With the pictures omitted, repeat exactly the lines below starting with the line that has "You are a GUI" and going on through the line that has "This screenshot has height=378, width=980.".

Data excerpts

+++++

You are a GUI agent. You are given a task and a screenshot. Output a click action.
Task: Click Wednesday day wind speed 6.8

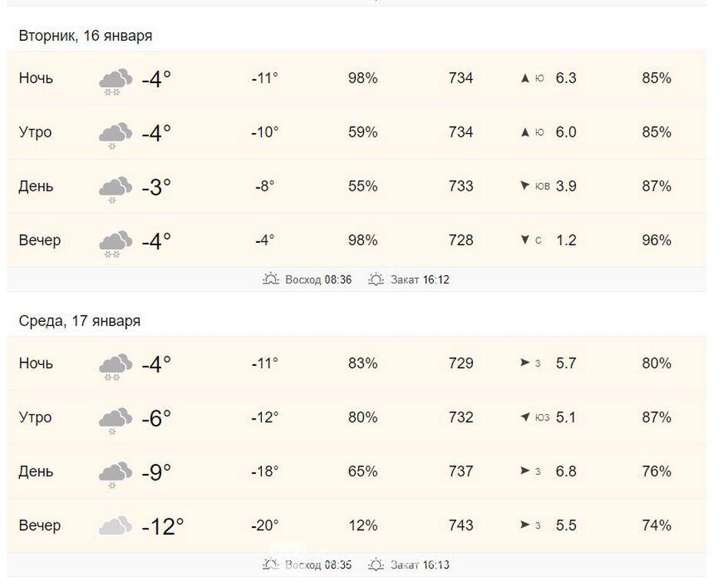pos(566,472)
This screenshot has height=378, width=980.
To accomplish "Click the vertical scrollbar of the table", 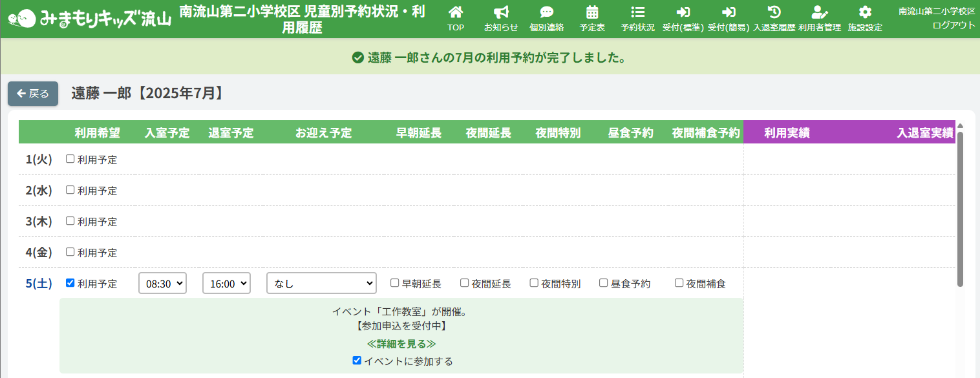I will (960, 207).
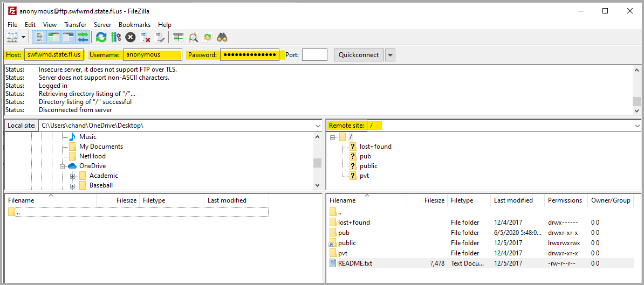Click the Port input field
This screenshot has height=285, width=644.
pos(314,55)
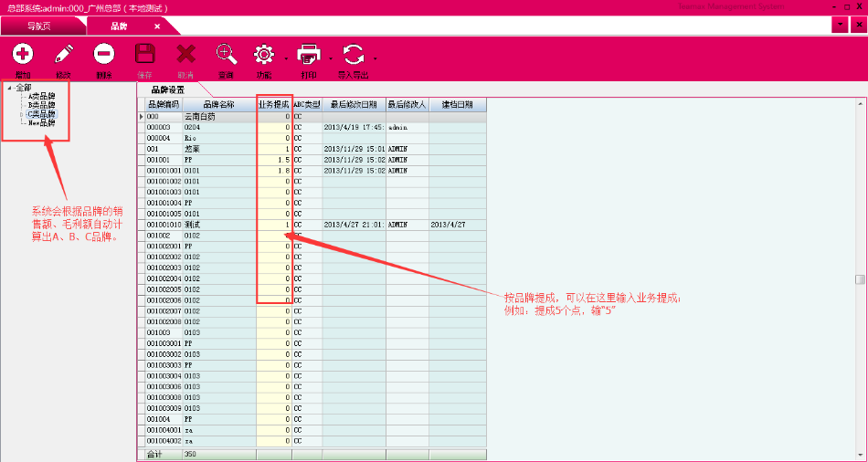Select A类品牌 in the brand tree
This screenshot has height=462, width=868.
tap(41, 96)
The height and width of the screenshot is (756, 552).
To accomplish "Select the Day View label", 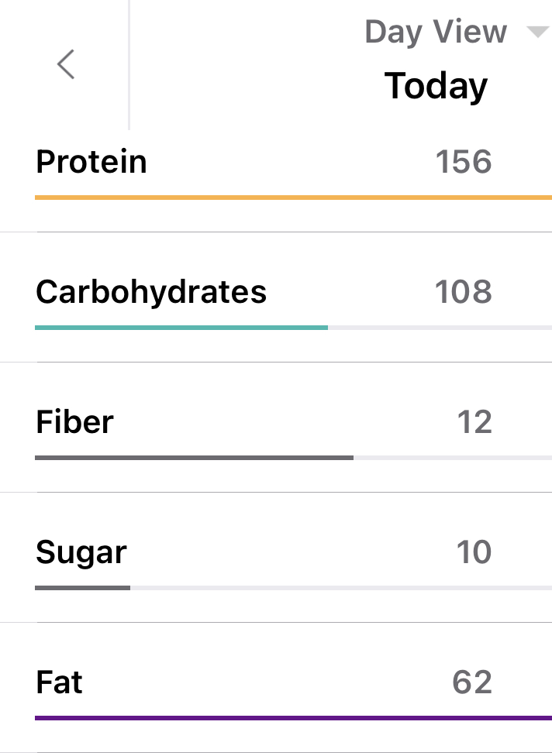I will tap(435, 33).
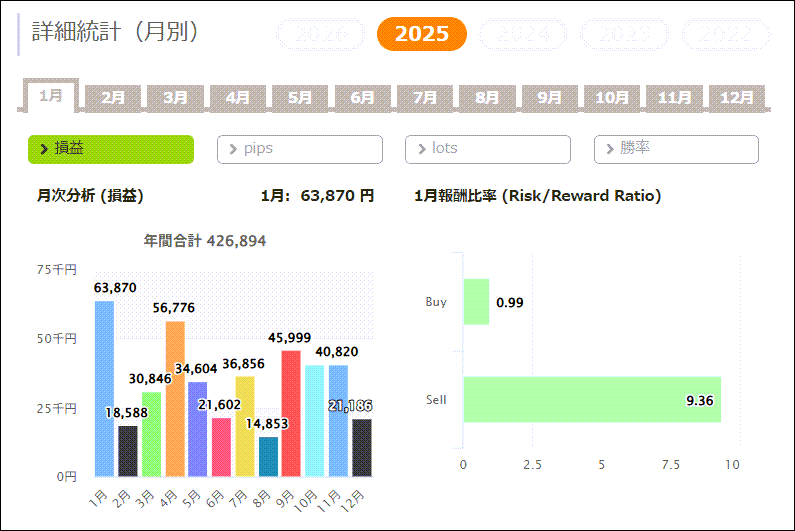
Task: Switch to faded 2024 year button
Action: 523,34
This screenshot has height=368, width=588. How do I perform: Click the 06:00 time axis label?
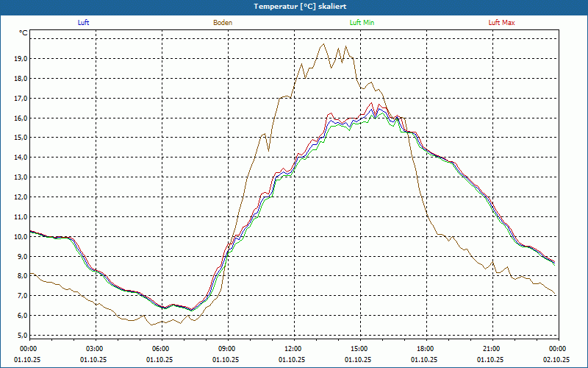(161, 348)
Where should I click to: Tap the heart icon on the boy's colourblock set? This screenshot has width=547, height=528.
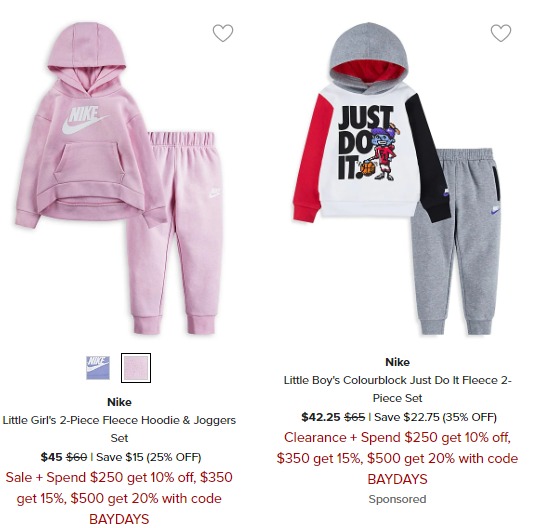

+++++

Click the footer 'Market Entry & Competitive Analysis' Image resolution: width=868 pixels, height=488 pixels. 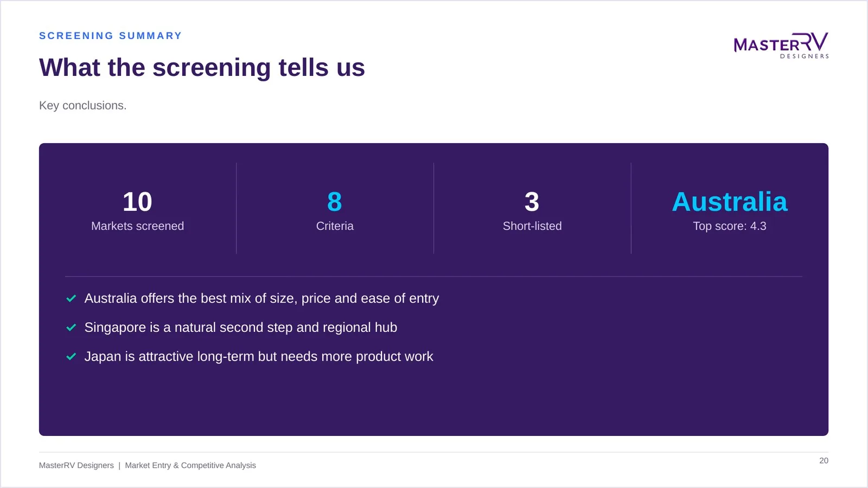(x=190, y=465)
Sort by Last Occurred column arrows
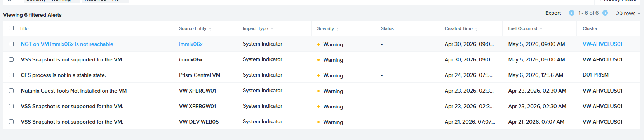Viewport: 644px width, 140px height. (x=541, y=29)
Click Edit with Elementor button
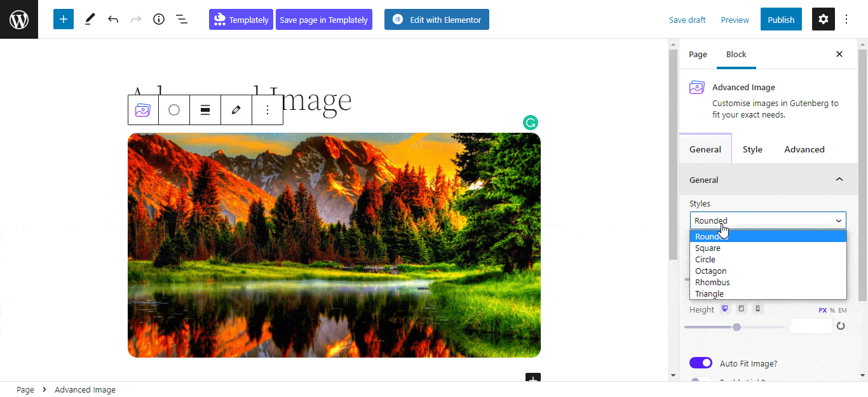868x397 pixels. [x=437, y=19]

+++++

Problem solution:
You are a GUI agent. You are given a task and a screenshot. Output a click action.
Task: Click Wednesday day wind speed 6.8

pos(566,472)
This screenshot has height=378, width=980.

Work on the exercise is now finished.